DOCUMENT >>
_ _ _ _
Firstly, I want to say I really appreciate the work already done to support Content Addressed derivations. I think this is a great thing to have, independent of any potential storage improvements.

I know that this is very early days of your work (and it’s very impressive what you’ve achieved so far) but i think it will be a tough sell for many users to effectively double the storage space required for the nix store (once in nix store, once in IPFS) as more packages become CA. Also, mounting the files from IPFS via FUSE is also not free, and can introduce a significant performance bottleneck. Perhaps IPFS import/export is a feature more suitable for more beefy buildfarm/cache(ix) infrastructure?

Substitution via traditional HTTPS (eg from cloudflare gateway) would allow the 90% of users who just want to get prebuilt dependencies without thinking about IPFS to still drive demand for IPFS hosted build products. Having those derivations be loaded into the nix store as usual, and take no extra space would provide a smooth transition path. Also, laptop users like me won’t have to run the bandwidth/cpu hungry IPFS daemon constantly to avoid warmup time and high latency requesting objects.

How would one go about proposing/working on gateway substitution as an extension to Obsidian’s work?

Can you please expand on this a bit? Don’t clients push .drv “buildplans” to remote builders? These buildplans actually ARE content addressed. The name contains the hash of it’s content, and the result of the build carries the hash of the buildplan. It’s the remote builder that has the power to label any arbitrary data as being built from a buildplan hash, not the clients. AFAIK, the only arbitrary data that clients are allowed to push is fixed-output derivations, so they can’t lie about what that derivation contains as it’s also content addressed. Is there a sneaky loophole hiding here that I don’t know about?

If I’ve got this wrong I’m very happy to be corrected!

Ericson2314 · September 15, 2020, 8:38pm

Thanks!
_ _ _ _
INFORMATION SHOWN >>
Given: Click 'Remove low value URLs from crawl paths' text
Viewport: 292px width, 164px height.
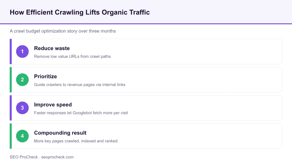Looking at the screenshot, I should [72, 57].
_ _ _ _
EXERCISE TASKS >>
[a] According to the forum thread, what is the only arbitrary data that clients are allowed to push?
[b] Reproduce word for word the passage of the forum thread that begins at the words "I know that" and stops after the words "beefy buildfarm/cache(ix) infrastructure?".

FINAL RESULTS >>
[a] Fixed-output derivations.

[b]
I know that this is very early days of your work (and it’s very impressive what you’ve achieved so far) but i think it will be a tough sell for many users to effectively double the storage space required for the nix store (once in nix store, once in IPFS) as more packages become CA. Also, mounting the files from IPFS via FUSE is also not free, and can introduce a significant performance bottleneck. Perhaps IPFS import/export is a feature more suitable for more beefy buildfarm/cache(ix) infrastructure?